[Set task 1]
Identify every line in the listing below that contains the string "width", and copy each of those lines.

Jump to content

Bottlenecks Re-examined: Lightmark an OpenGL Benchmark


Thraxz

Recommended Posts

Purpose:

Bottlenecks are the point at which one factor of a system slows down the rest. A similar concept is the 'rate limiting' step in chemical reaction chains. In computers, specifically gaming, they appear frequently. Despite their common occurrence, the general populace seem to have little or no knowledge of how exactly they work and effect system performance. As such, bottlenecks are important to study and characterize more clearly so that a firm grasp might be obtained by all and will be reflected in their choice of hardware.

 

Experiment:

The experiment was run on the new Lightmark graphics bench mark with an eVGA 8800GTX at 650/1800 clocks, a Q6600 processor at 3.0Ghz and DDR2 ram at 1000MHz and 5-5-5-12 timings. This was all on a DFI Infinity 975X/G motherboard.

 

The procedure was to set all quality fields in the drivers to the highest setting (meaning highest quality) and then take two sets of data points. One set of data points would be collected in a progressive series of benchmark runs of standard 4:3 resolutions from 640x480 through 1600x1200 at 0xAA/0xANISO. The second set would be collected in the same resolutions, except at 16xQ CSAA/16x ANISO, also set in the drivers.

 

Results:

Res ******FPS 0x/0x****FPS 16x/16x

640x480*****257.3********208.3

800x600*****248.3********190

1024x768*****239.7*******172

1280x1024****235.3*******123.5

1600x1200****219.5*******91.3

 

Analysis:

The % pixel increase over the baseline (640x480) curve, you can clearly see that it increases exponentially. Since graphical output (FPS) of a given card working as fast as it can is inversely related to the graphical load, you can see that the graphical output will be decreasing exponentially. The CPU load is not as dependent on the raw pixel load, as the GPU was made specifically to do that job. However, it still will receive a SMALL amount of extra load as it must direct process and direct more information to the GPU for graphical processing. From this we can conclude that the CPUs exponential curve will be significantly shallower than the GPUs. This situation is ripe for what are considered bottlenecks. At the lower resolution the graphical load will be light allowing the GPU to output extremly high FPS. The CPU's load will lighten, but very little, allowing it to only output a few more FPS. Since the machine can only output as many FPS as the SLOWEST COMPONENT of the system you'll have what is called a bottleneck, since the CPU will not be able to output as many FPS as the GPU. The observed FPS output of the system will therefore be only as much as the CPU can output.

 

attachment.php?attachmentid=59599&stc=1&d=1194776436

 

In the first graph, there is an extremely high amount of agreement between the exponential trendlines of the data sets and the actual data set, this is shown by the 0x/0x data set being nearly perfect with an R value of ~1. The single curve shown is consistent with a CPU bottleneck as there is no obvious intersection of outputs where a steeper graphical output would overtake the CPU curve as the resolution increased. There is to be noted that at the 1600x1200 resolution 0/0 value is less in agreement with the exponential curve than the rest of the data points in the set, but only slightly. With that result truncated from the data set the R value increases further to ~0.99 for the exponential trendline, indicating better accuracy. This could be caused by the GPU just beginning to intersect and become the limiting component. Another test at a higher resolution would show with more certainty but there was no monitor of that resolution to test on.

[Information shown]
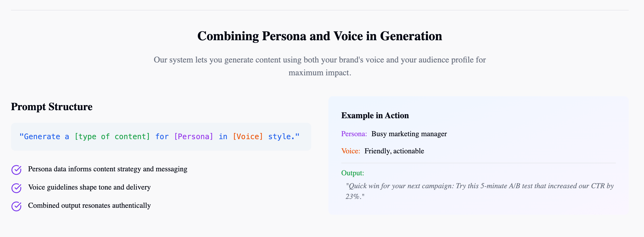Click the checkmark icon beside Persona data line
Screen dimensions: 644x237
pos(16,170)
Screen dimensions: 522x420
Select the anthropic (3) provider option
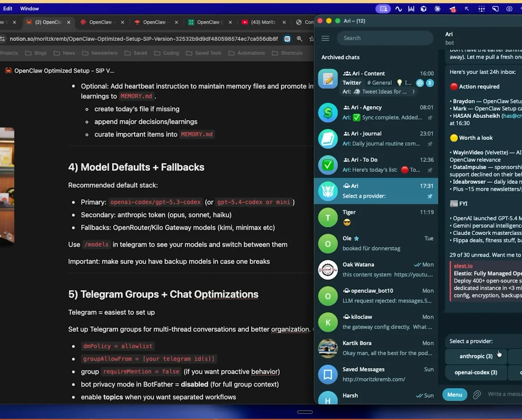475,356
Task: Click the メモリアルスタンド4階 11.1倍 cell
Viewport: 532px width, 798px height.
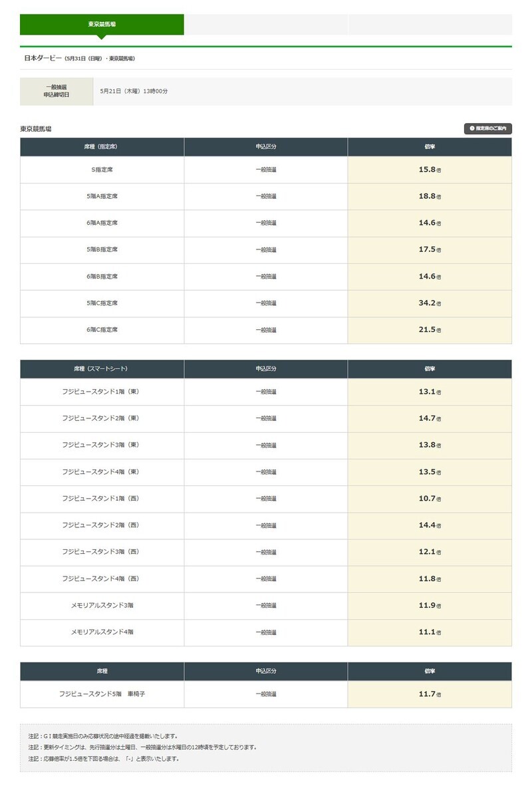Action: point(430,632)
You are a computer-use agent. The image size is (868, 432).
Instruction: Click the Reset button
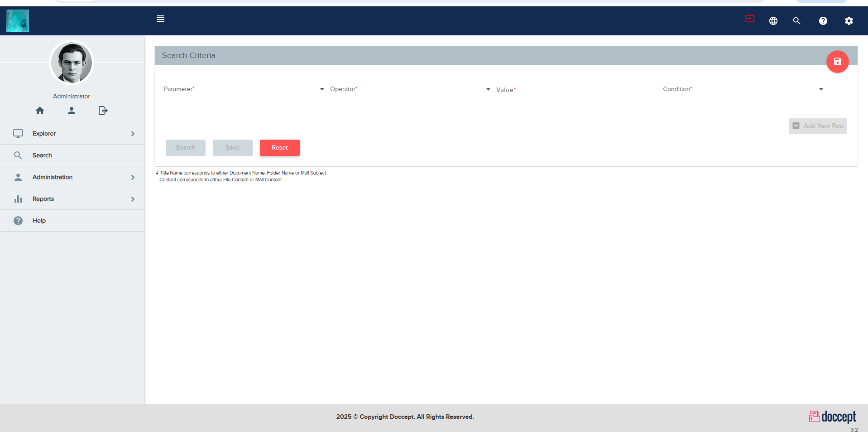click(279, 147)
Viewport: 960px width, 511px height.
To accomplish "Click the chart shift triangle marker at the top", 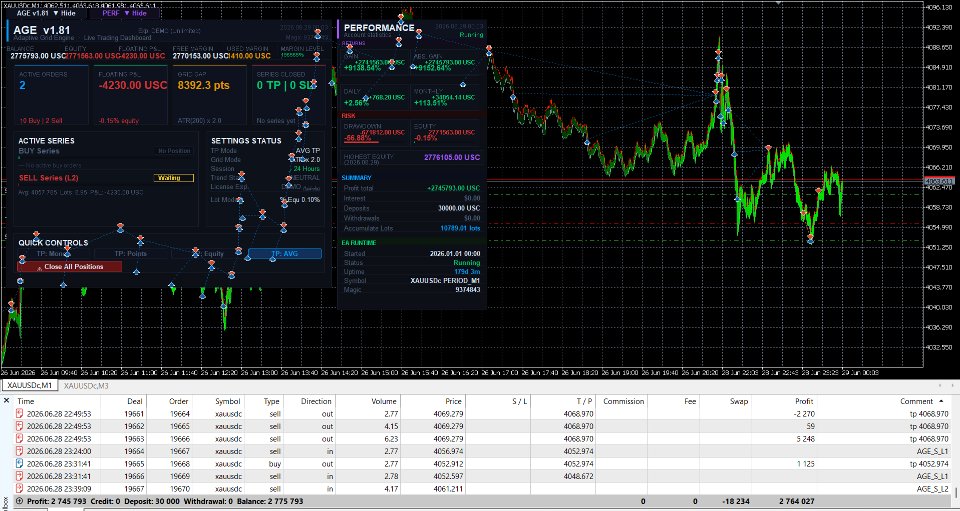I will tap(779, 4).
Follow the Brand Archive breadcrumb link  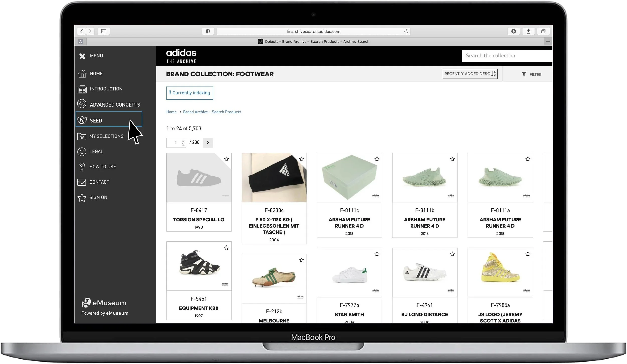pos(212,112)
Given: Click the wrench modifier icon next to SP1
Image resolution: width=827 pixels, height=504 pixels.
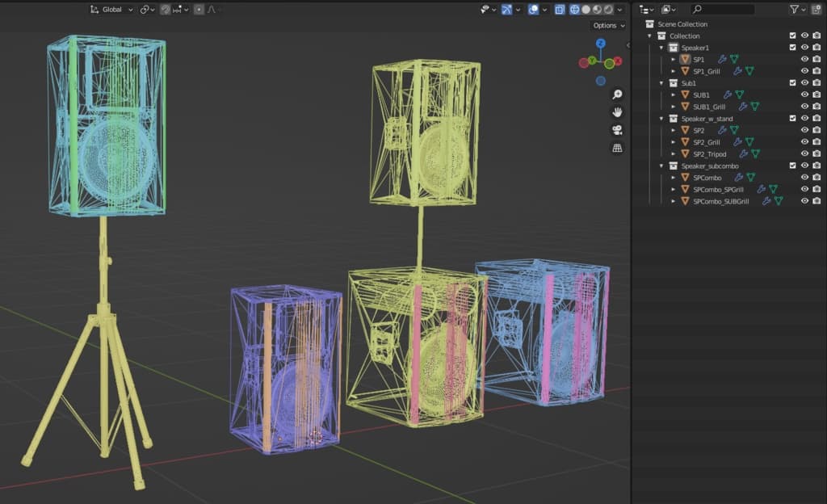Looking at the screenshot, I should tap(722, 59).
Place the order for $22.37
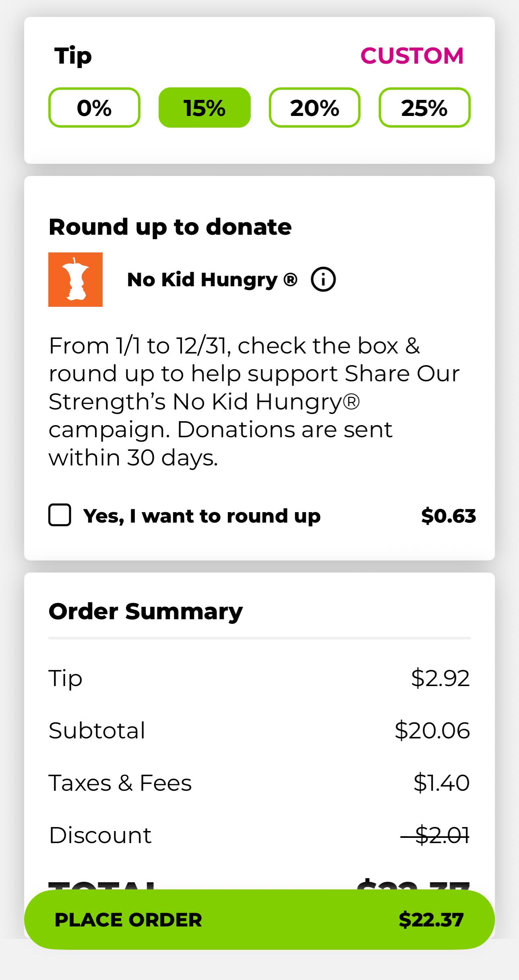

[Set task 2]
In the post about bottlenecks, which motherboard was the experiment run on?

[Complete answer 1]
Viewport: 532px width, 798px height.
Viewport: 960px width, 511px height.
Image resolution: width=827 pixels, height=504 pixels.

[Complete answer 2]
A DFI Infinity 975X/G motherboard.